TASK ITEM — Return, word for word, every line starting at the line with "Tap the perfume bottle product image" and ending at the final line of the entries; skip the pictures.

INPUT MATERIAL —
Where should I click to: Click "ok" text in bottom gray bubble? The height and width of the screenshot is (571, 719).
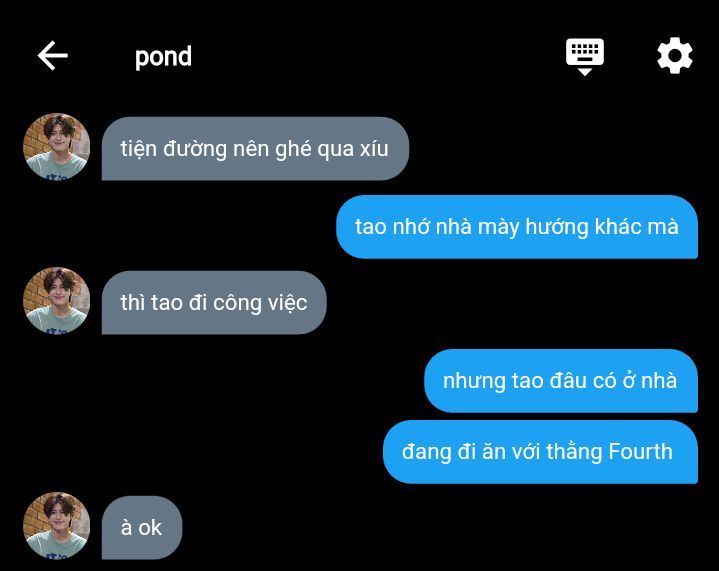[150, 528]
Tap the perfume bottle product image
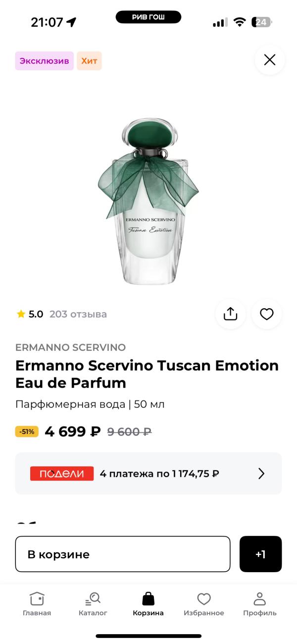This screenshot has height=644, width=297. (148, 201)
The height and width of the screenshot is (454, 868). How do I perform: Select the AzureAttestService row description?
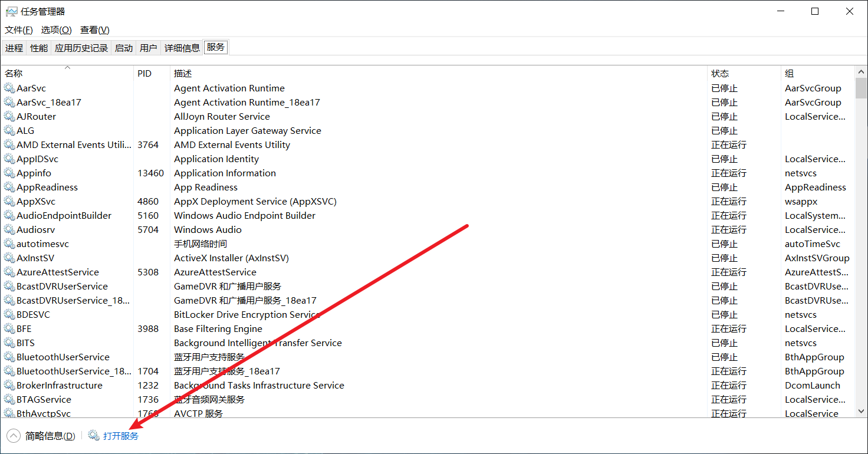tap(215, 272)
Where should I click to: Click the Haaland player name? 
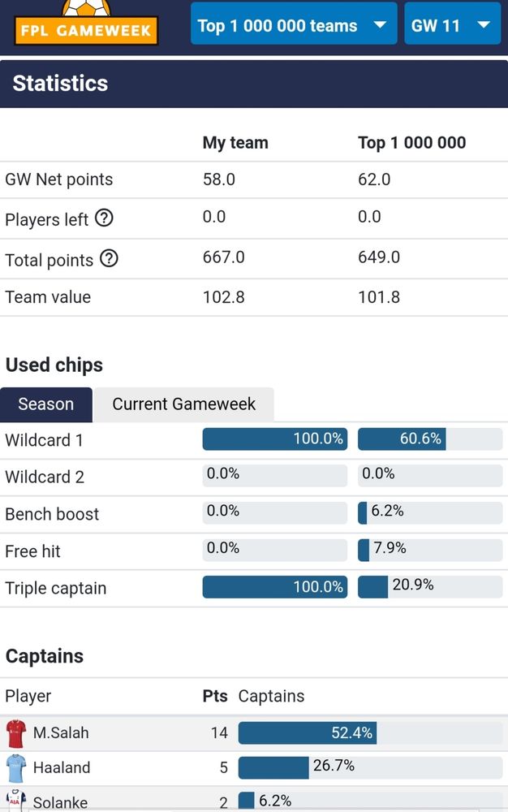[x=62, y=767]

EXERCISE RESULT —
Tap the perfume bottle product image
This screenshot has height=644, width=297. (148, 201)
The height and width of the screenshot is (454, 868). How do I perform: Select the AzureAttestService row description?
tap(215, 272)
Where should I click to: Click the Haaland player name? 
[x=62, y=767]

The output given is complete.